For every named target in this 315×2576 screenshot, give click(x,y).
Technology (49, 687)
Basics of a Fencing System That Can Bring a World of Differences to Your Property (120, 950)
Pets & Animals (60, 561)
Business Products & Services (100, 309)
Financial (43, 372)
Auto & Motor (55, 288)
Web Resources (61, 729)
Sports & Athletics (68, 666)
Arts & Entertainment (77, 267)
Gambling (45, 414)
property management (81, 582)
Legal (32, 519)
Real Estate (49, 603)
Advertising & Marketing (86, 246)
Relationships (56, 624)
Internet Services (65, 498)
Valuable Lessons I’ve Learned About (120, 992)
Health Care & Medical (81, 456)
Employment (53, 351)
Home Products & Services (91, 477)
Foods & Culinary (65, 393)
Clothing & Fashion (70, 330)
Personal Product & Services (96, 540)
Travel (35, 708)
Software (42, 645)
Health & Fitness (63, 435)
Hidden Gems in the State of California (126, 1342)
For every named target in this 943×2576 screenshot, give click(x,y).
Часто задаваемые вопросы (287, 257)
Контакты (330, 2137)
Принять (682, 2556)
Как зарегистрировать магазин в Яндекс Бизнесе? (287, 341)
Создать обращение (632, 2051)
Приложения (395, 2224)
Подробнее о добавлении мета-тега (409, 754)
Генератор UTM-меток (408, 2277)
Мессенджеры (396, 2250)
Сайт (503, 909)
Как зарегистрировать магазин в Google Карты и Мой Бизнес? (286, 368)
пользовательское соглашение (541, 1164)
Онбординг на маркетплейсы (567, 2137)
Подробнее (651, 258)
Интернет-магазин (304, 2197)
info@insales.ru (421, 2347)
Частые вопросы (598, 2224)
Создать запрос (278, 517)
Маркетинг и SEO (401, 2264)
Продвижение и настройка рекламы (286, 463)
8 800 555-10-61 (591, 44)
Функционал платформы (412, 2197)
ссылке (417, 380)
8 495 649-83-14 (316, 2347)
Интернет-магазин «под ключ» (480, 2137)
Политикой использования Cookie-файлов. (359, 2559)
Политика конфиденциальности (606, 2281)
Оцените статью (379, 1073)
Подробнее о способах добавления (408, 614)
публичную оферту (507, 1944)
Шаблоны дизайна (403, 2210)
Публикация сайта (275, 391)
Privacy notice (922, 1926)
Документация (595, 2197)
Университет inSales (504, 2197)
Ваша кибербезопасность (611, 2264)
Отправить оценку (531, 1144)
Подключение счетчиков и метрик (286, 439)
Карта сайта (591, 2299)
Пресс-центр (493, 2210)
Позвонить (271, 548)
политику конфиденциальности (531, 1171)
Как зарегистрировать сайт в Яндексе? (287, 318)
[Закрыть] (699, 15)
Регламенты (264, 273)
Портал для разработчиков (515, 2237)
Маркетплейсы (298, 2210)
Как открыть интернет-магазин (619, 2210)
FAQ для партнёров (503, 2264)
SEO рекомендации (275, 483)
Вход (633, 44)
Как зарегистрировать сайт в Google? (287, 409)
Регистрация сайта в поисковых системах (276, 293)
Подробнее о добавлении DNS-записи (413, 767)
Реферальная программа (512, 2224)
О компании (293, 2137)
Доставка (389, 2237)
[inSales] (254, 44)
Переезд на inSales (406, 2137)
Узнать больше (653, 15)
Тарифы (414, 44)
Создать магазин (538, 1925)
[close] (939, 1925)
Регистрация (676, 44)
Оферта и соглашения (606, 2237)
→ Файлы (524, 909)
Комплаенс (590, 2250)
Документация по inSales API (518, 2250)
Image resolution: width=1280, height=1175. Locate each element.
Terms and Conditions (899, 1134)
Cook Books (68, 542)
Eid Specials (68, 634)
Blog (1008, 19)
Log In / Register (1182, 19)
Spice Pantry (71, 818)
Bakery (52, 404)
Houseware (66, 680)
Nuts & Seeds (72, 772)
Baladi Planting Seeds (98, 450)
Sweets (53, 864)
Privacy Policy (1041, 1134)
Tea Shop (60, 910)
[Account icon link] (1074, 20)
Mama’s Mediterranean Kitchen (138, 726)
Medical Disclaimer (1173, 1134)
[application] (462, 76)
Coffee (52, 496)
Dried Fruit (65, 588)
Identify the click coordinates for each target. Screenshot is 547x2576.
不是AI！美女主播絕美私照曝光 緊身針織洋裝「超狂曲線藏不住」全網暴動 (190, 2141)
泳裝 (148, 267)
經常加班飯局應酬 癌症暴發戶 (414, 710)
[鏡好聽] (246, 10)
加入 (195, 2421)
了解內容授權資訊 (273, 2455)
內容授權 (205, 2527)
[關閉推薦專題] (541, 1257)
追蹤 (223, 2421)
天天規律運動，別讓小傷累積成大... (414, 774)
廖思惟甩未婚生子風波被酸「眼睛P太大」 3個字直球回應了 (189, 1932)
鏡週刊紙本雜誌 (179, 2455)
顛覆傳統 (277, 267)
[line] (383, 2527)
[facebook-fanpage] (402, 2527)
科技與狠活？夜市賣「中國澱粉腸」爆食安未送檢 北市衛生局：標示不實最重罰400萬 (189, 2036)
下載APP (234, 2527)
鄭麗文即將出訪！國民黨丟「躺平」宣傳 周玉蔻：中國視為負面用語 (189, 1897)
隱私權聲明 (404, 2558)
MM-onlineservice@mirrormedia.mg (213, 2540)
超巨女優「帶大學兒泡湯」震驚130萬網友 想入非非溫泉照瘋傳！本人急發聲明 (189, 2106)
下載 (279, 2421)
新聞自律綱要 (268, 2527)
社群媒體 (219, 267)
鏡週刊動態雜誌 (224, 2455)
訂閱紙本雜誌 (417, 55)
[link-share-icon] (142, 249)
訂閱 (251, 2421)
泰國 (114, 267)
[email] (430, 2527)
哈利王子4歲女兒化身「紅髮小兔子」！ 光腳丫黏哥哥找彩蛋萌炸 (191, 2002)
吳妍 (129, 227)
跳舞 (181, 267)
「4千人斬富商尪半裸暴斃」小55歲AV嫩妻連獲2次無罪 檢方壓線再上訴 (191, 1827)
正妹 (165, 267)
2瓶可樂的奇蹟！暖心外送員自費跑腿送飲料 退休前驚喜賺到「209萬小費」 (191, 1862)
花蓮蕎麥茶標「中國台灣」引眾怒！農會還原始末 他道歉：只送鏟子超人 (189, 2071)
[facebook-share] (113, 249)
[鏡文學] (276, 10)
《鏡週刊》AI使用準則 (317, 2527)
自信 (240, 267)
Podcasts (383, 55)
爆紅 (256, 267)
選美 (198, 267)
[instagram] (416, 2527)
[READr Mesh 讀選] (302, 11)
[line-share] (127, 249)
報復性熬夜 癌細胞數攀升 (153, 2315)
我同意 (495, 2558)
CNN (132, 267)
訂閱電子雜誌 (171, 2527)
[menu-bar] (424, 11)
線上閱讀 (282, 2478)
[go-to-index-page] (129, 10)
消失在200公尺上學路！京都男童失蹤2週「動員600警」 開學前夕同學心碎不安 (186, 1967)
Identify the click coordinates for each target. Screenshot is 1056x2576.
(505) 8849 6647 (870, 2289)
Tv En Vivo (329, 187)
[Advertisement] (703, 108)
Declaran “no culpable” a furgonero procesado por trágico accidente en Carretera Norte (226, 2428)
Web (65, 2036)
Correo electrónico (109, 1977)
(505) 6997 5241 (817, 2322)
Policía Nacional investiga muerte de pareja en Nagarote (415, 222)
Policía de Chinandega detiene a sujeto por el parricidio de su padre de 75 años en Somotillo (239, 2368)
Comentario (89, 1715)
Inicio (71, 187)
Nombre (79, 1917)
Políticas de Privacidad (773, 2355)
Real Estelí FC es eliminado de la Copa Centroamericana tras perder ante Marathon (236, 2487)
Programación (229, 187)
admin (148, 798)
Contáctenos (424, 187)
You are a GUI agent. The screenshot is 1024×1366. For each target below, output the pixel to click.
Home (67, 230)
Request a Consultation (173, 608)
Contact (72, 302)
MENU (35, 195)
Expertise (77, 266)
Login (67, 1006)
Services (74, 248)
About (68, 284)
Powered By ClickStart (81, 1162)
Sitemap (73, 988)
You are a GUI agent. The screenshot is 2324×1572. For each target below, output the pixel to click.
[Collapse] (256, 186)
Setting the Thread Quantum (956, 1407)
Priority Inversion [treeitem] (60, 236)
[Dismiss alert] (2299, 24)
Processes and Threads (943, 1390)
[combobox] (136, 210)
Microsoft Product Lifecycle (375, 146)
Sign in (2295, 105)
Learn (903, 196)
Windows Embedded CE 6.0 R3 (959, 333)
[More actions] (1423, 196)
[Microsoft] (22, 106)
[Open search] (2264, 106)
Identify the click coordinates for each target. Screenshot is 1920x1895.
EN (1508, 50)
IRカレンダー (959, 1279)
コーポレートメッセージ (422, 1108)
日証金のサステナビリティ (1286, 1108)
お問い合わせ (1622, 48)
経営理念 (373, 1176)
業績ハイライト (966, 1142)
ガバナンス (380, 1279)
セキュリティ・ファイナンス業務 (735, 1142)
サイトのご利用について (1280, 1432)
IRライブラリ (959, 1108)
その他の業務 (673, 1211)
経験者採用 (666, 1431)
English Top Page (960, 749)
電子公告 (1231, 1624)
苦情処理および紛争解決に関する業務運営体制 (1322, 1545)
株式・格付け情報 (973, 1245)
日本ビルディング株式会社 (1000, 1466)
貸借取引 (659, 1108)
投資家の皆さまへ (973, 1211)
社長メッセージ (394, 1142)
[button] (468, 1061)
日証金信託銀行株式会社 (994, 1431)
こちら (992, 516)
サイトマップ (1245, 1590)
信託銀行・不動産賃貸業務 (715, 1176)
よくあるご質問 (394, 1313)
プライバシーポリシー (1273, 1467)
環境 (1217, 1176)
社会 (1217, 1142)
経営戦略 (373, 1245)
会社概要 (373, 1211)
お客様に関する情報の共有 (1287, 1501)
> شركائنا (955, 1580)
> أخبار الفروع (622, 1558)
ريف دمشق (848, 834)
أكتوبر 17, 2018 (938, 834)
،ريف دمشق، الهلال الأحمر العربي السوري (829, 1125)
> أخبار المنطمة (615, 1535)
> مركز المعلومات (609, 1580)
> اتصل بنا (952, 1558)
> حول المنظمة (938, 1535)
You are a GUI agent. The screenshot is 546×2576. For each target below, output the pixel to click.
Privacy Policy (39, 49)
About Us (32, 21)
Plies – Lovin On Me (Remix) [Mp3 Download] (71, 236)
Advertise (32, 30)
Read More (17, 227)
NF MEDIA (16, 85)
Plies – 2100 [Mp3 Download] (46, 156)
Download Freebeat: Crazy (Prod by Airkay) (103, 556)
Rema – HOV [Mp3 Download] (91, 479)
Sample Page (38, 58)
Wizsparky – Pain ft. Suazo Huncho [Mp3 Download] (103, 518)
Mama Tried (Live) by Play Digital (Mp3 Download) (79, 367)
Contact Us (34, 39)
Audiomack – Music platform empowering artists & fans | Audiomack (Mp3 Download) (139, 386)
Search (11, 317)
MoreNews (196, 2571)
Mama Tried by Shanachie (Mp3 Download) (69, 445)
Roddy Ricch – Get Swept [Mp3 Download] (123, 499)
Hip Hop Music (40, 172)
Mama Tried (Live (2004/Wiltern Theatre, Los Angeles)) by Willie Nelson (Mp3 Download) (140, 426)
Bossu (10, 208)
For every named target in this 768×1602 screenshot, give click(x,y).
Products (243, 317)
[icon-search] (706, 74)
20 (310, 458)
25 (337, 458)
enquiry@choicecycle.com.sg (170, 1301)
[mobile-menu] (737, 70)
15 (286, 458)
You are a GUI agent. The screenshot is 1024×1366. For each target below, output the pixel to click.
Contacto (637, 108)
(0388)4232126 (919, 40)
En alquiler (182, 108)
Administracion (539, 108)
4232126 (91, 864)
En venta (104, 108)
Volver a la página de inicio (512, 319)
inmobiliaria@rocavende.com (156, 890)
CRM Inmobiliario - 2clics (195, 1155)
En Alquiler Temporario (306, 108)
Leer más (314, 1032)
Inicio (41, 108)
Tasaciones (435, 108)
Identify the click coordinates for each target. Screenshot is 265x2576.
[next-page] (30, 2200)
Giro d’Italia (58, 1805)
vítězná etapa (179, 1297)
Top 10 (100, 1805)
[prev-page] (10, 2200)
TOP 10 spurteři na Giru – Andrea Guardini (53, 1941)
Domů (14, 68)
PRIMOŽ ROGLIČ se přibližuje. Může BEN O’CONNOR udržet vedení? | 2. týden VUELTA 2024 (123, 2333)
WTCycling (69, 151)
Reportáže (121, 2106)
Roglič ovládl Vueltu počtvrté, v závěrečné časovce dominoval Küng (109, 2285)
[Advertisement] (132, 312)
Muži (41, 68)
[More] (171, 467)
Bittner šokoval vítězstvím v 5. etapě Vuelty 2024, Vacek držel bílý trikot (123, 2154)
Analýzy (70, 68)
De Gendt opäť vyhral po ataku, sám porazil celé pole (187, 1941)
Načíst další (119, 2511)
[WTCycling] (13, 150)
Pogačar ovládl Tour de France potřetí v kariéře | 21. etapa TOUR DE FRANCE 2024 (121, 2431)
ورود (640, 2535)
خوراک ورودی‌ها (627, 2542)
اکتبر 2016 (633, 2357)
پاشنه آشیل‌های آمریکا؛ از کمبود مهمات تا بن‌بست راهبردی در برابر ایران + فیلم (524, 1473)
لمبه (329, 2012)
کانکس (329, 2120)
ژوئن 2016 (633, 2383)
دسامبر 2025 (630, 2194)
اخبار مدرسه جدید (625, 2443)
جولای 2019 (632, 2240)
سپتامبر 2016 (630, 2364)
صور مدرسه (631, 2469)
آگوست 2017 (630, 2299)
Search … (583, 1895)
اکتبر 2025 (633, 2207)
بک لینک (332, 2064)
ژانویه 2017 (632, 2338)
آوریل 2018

* * * *

§ Problem description
Scan the material above for the string "вопросы" and report each line where you find it.

§ Exercise response
Часто задаваемые вопросы (287, 257)
Частые вопросы (598, 2224)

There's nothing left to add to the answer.